Desabafo ouvido de uma empregada
doméstica:
“Era para eu estar longe daqui. Fiquei
três anos juntando dinheiro, sem comprar roupa, sem comprar sapato, comendo o
mínimo necessário, nem saía de casa para não gastar. Minha irmã mora nos
Estados Unidos, com o marido e dois filhos. Eles entraram clandestinamente,
pelo México, levaram dez dias na travessia. Deram sorte. Estão lá até hoje. Já
têm casa, carro, estão bem.
Mas eu não queria ir assim não. Queria
entrar pela porta de frente. Fiz tudo direitinho. Ajeitei toda a papelada, preenchi,
com a ajuda de uma pessoa, o pedido de visto. Tirei passaporte. Comprei
passagem até Miami de ida e volta, que não ia usar, é claro. Marquei entrevista
no Consulado. Paguei as taxas. Minha patroa na época disse que me levava lá,
que ela já tinha morado no Rio de Janeiro, conhecia a cidade.
Foi no início do ano passado. Fomos de
ônibus. Paguei tudo. Saímos de noite, chegamos de manhã cedo. Pegamos um Uber,
por minha conta. O café da manhã também fui eu quem pagou. A entrevista demorou.
Fiquei quase a manhã toda na fila. Quando chegou a minha vez, deu ruim. Que
decepção!
A loira de olhos azuis por trás do
vidro do balcão olhou meus documentos e não disse nada. Nem fez nenhuma
pergunta. Só devolveu tudo e disse: ‘Você não vai’. Assim, sem maiores explicações:
‘Você não vai’. Quis saber o motivo. A branquela falou que eu não tinha nenhum
parente nos Estados Unidos, não tinha nada para fazer lá. Se eu quisesse,
poderia tentar novamente depois de seis meses.
A frustração foi tão grande que não
consegui nem chorar. Eu não podia entregar minha irmã, dizendo que ela estava
lá. Seria o mesmo que colocar a Polícia atrás dela. E eles iam mandá-la de
volta. Nunca seria perdoada. Nem quis saber de tentar novamente. Foi discriminação,
racismo. Só porque eu sou negra e pobre. Mas eu tinha, na época, quase 8 mil
dólares. Dinheiro suado, de trabalho honesto e duro.
Mas está bom. Comprei um barraco para
o meu irmão morar e guardei o restante numa poupança.
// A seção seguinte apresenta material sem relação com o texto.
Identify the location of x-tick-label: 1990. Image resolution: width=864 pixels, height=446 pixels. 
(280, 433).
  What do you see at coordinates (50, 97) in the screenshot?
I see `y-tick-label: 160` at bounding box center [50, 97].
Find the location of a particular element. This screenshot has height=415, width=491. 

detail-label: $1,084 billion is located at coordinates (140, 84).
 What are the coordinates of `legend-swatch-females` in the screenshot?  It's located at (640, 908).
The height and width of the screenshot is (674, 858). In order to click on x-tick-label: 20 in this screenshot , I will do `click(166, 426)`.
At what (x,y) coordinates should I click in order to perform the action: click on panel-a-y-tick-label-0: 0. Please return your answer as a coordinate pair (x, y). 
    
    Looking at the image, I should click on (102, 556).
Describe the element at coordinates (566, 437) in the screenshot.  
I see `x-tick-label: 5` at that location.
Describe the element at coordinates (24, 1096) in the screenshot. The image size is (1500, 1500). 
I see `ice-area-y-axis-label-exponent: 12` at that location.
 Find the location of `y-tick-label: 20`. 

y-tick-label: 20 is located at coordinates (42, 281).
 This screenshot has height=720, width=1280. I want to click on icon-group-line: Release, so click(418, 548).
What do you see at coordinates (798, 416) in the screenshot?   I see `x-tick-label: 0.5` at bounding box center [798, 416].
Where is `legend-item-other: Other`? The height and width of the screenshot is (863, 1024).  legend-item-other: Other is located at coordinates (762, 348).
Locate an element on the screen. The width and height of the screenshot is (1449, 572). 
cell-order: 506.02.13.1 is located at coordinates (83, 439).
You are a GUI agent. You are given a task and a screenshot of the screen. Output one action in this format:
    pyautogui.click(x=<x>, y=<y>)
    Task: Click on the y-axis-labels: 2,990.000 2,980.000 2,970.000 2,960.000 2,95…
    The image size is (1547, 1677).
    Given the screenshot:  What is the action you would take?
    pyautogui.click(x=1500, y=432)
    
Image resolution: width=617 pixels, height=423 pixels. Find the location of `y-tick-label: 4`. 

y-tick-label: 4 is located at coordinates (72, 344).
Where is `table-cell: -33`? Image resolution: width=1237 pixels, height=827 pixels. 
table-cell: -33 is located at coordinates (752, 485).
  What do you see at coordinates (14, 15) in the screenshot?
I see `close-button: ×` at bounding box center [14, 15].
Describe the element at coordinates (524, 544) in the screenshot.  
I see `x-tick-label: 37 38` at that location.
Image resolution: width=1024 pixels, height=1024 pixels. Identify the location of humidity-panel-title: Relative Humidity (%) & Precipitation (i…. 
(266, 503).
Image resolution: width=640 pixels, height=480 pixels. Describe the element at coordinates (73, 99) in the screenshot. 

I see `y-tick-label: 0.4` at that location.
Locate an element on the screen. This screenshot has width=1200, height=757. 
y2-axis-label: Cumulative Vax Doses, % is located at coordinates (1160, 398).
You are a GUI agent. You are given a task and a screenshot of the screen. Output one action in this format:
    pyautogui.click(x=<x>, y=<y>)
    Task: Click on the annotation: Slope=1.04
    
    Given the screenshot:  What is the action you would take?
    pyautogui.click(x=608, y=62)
Minha irmã ainda manda
mensagens me chamando para ir escondida, igual ela foi. Tenho medo. Queria ir
do jeito certo. Não deu. Fico aqui mesmo. Pode ter sido melhor, até porque eles
não gostam mesmo de preto. Não está vendo a confusão por causa daquele homem
que um policial matou?
No Brasil, pelo menos, a coisa é mais
disfarçada, a gente ainda consegue viver. É só não se meter em confusão”.